▸ PROVIDED RECORDS:
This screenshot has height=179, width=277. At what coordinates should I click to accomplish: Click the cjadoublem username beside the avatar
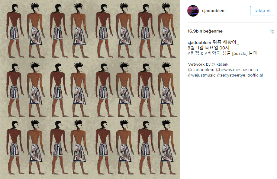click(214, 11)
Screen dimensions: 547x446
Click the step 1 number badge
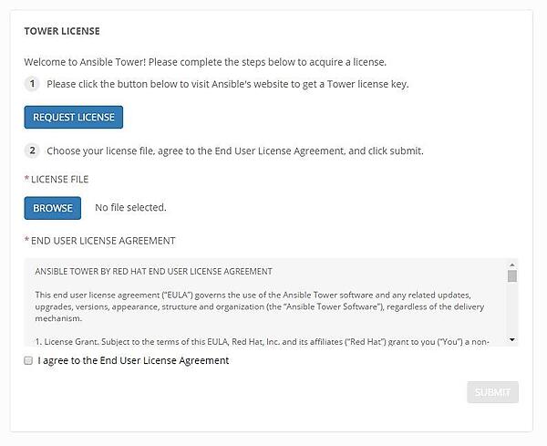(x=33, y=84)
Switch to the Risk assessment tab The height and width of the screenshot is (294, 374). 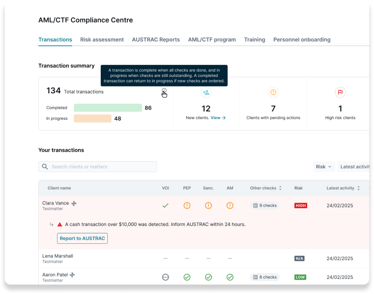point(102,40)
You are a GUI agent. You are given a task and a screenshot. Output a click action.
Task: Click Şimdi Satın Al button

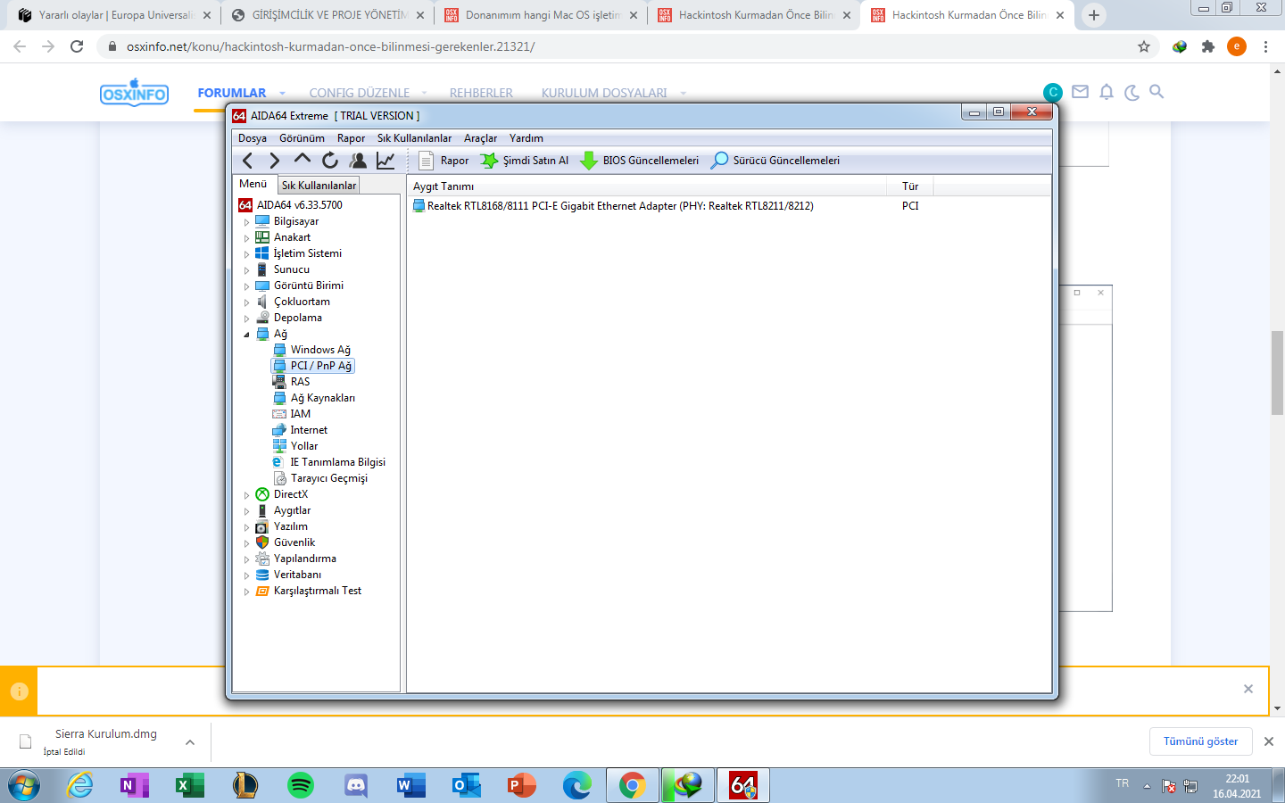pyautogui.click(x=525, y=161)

▸ WHAT YOU HAVE TO DO:
With the pictures excluded, the line containing "You are a GUI" and every line after it through the end of the data above are to be transcribed exactly, and nothing more.

▸ RESPONSE BELOW:
You are a GUI agent. You are given a task and a screenshot. Output a click action.
Task: Click Şimdi Satın Al button

pyautogui.click(x=525, y=161)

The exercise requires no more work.